Si certaines avancées ont été réalisées en ce qui concerne le renforcement de la dimension européenne des élections, le lien entre les partis nationaux et les partis européens reste généralement flou pour les électeurs. Dans la plupart des États membres, les bulletins de vote continuent à n’indiquer que les noms et logos des partis nationaux, et ne mentionnent pas le parti européen auquel ils sont rattachés. En outre, les programmes électoraux des partis européens n’ont globalement pas encore trouvé leur place dans le débat politique général dans les États membres.
Les institutions de l’UE, les États membres, la société civile et d’autres organismes ont intensifié leurs activités de sensibilisation à l’occasion des élections. Dans un esprit de responsabilité partagée, la Commission et le Parlement européen ont conjugué leurs efforts dans le cadre de leurs activités de communication.
Pour les élections de 2024, la Commission continuera de s’employer à favoriser un taux de participation élevé, le caractère inclusif et la dimension européenne des élections et à exercer son rôle de gardienne des traités. Elle renforcera son partenariat avec le Parlement européen et les autres institutions européennes afin de consolider la dimension européenne des prochaines élections.
Les outils proposés par la Commission pour soutenir l’échange de données destiné à éviter le double vote et la coopération entre les États membres dans ce domaine ont bien fonctionné. Cependant, des efforts doivent encore être consentis à cet égard. Il s’agit de s’attaquer aux causes profondes des difficultés rencontrées par les États membres, notamment en ce qui concerne le contenu des données échangées pour éviter le double vote et le phasage des opérations relatives à cet échange.

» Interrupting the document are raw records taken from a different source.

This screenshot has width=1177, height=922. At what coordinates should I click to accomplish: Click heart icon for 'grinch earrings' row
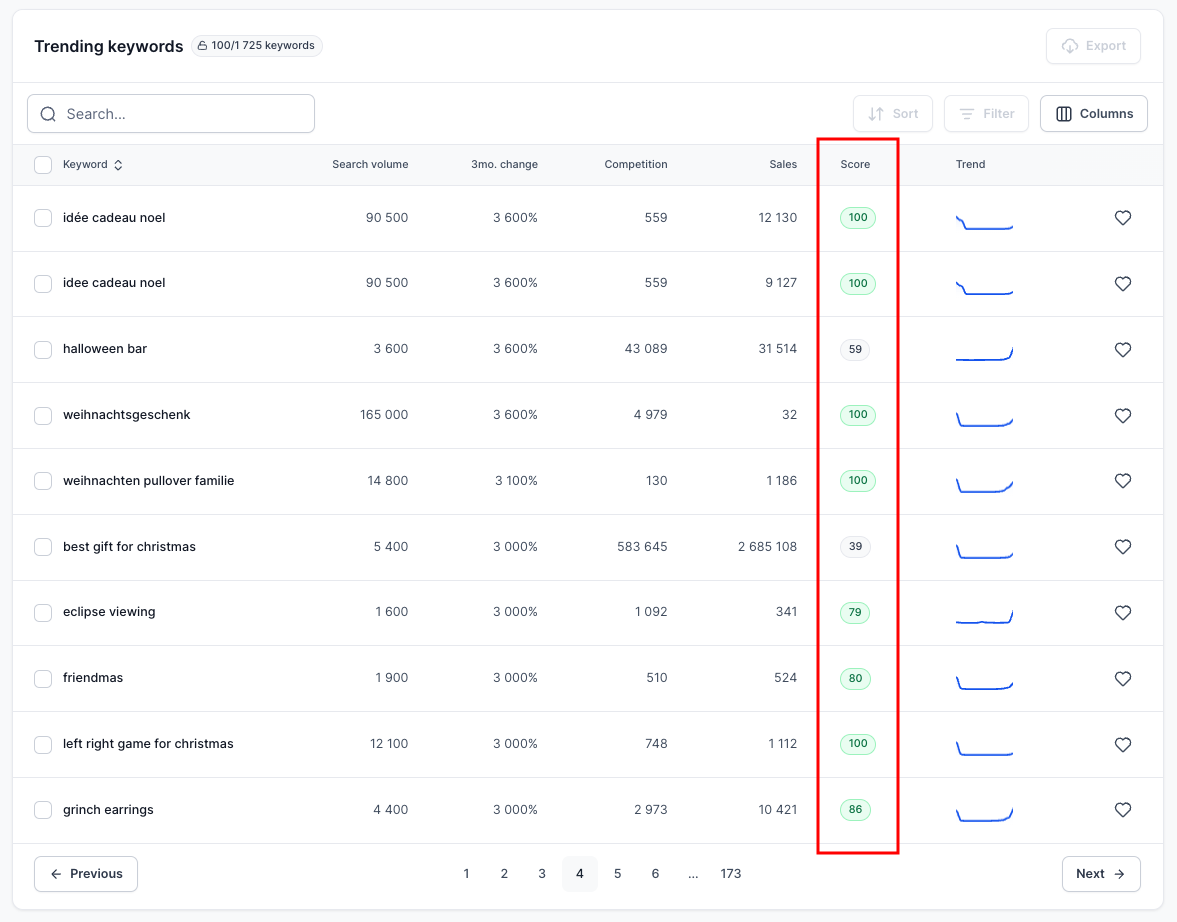click(1122, 810)
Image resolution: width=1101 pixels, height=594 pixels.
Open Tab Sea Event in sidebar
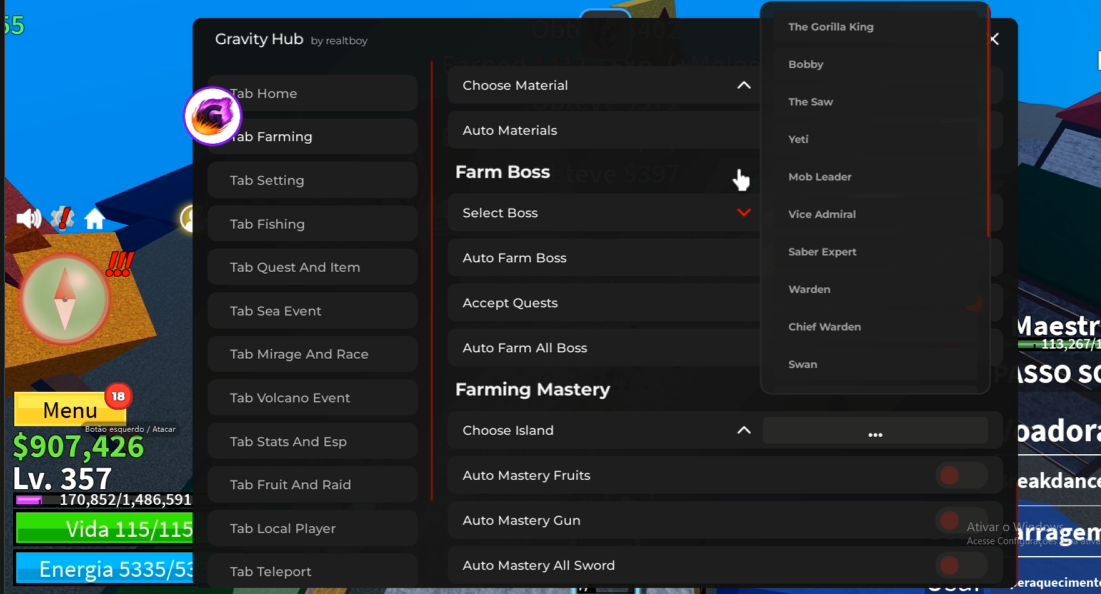(312, 311)
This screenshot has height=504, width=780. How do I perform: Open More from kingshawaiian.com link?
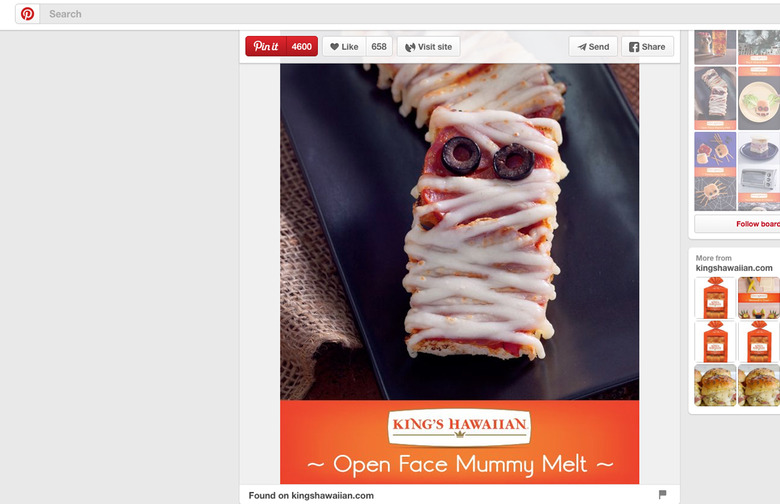(x=734, y=263)
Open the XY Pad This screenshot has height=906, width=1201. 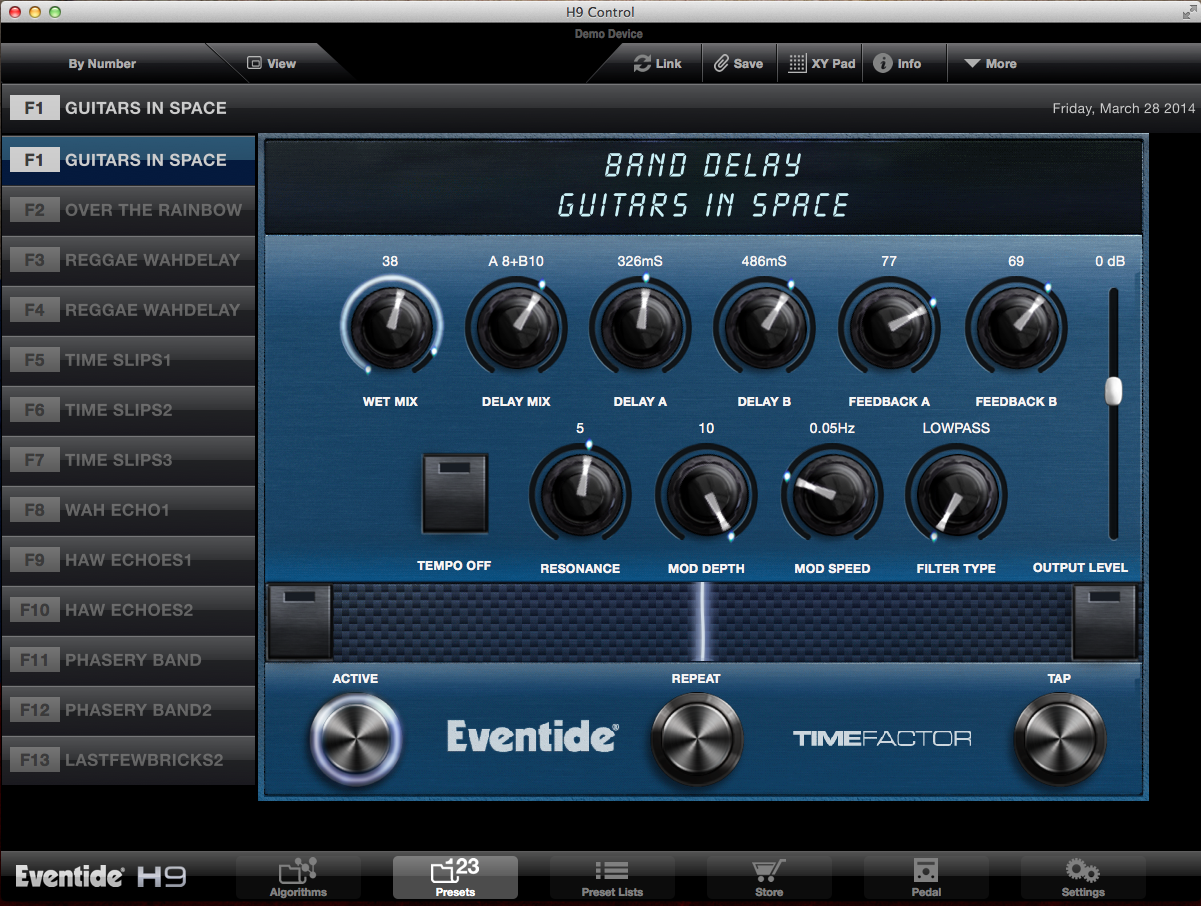point(819,63)
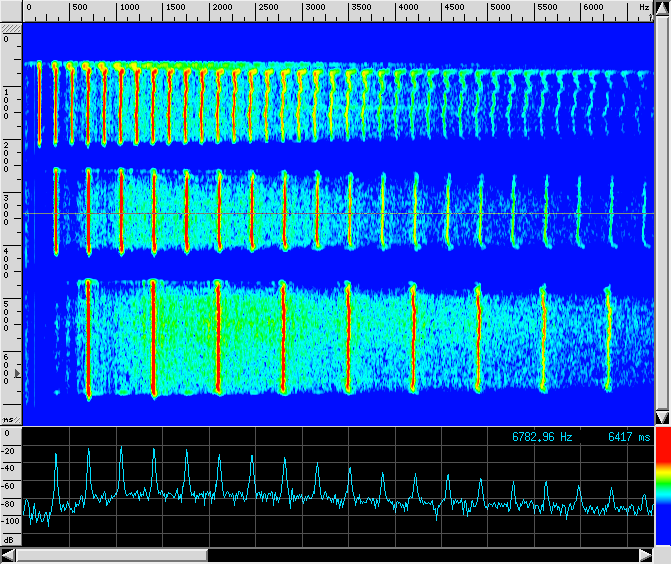Click the rainbow color scale bar
This screenshot has height=564, width=671.
662,487
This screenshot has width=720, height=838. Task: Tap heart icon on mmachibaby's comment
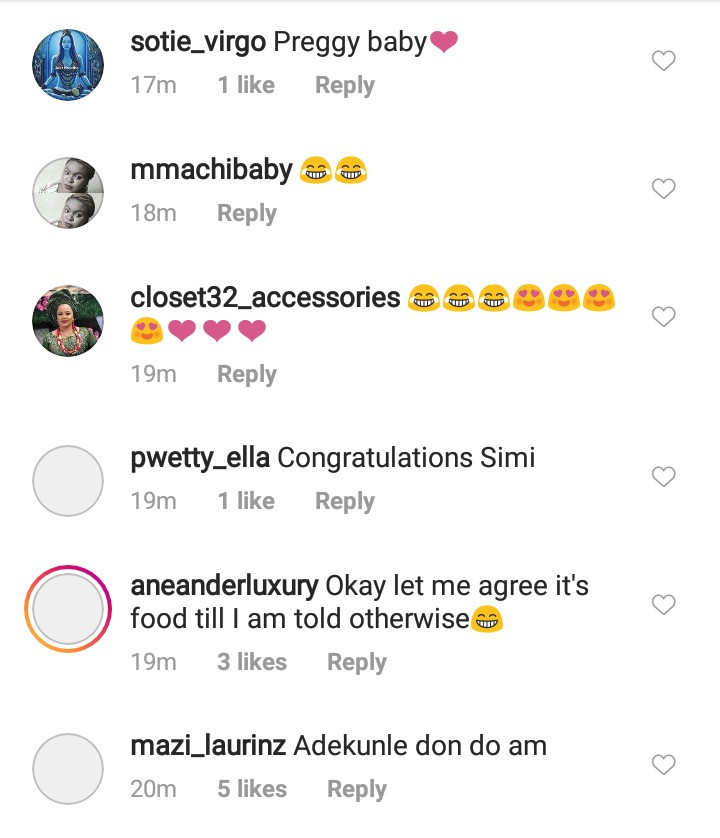click(664, 189)
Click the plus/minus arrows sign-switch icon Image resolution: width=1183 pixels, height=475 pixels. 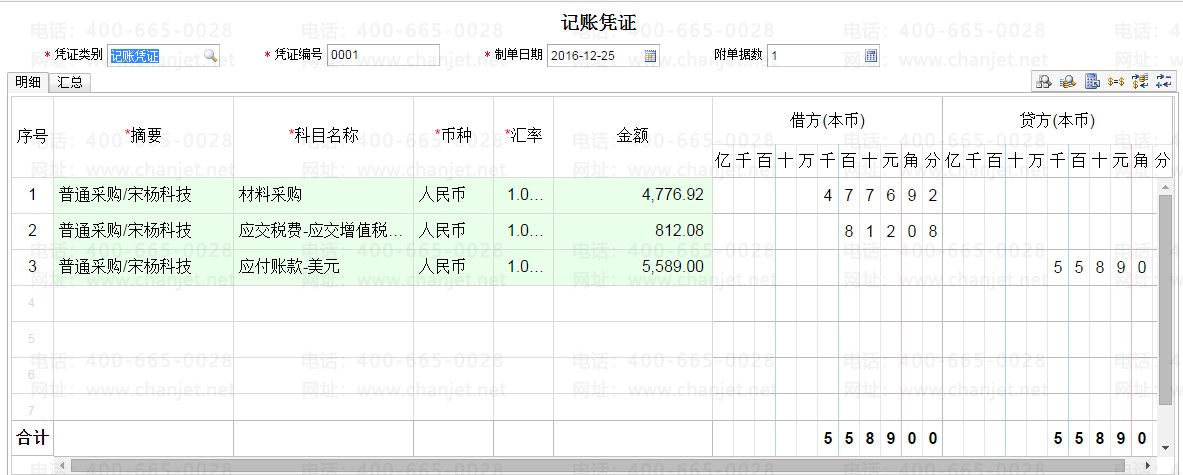(1164, 81)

Dans cette ère de plus en plus numérique, nos systèmes démocratiques ouverts et nos processus électoraux sont sans cesse confrontés à de nouveaux défis auxquels ils doivent s’adapter. La Commission est intervenue pour faire face au risque d’ingérence extérieure de la part de ceux qui veulent diviser et déstabiliser l’UE. Des mesures sans précédent, faisant l’objet d’une coordination entre les institutions européennes et les États membres et visant à assurer la participation des citoyens et à leur donner des moyens d’agir, à accroître la confiance et la résilience, à effectuer un travail de sensibilisation et à prévenir les menaces pesant sur le processus électoral, ont été mises en place, notamment dans le cadre du nouveau réseau européen de coopération en matière d’élections. Une grande vigilance a été exercée et une activité en ligne considérable a été observée, mais aucune attaque coordonnée à grande échelle n’a été détectée jusqu’à présent. Les citoyens de l’Union semblent davantage convaincus maintenant qu’avant les élections du caractère libre et régulier des élections dans l’UE.
Les défis auxquels la démocratie européenne doit faire face demeurent. Des efforts supplémentaires sont nécessaires dans la perspective des élections de 2024. La Commission présentera, d’ici fin 2020, un plan d’action pour la démocratie européenne destiné à améliorer la résilience de nos démocraties et à lutter contre les menaces d’ingérence extérieure.
Les défis à relever nécessitent une approche globale, qui respecte l’équilibre des pouvoirs au sein des systèmes démocratiques et garantit que tous les droits fondamentaux, y compris le droit aux élections libres au scrutin secret, les libertés d’expression et d’association, ainsi que les garanties procédurales, sont respectés.
Le dialogue avec les partenaires internationaux concernés continuera d’être encouragé en ce qui concerne l’échange des meilleures pratiques en faveur de systèmes électoraux résilients.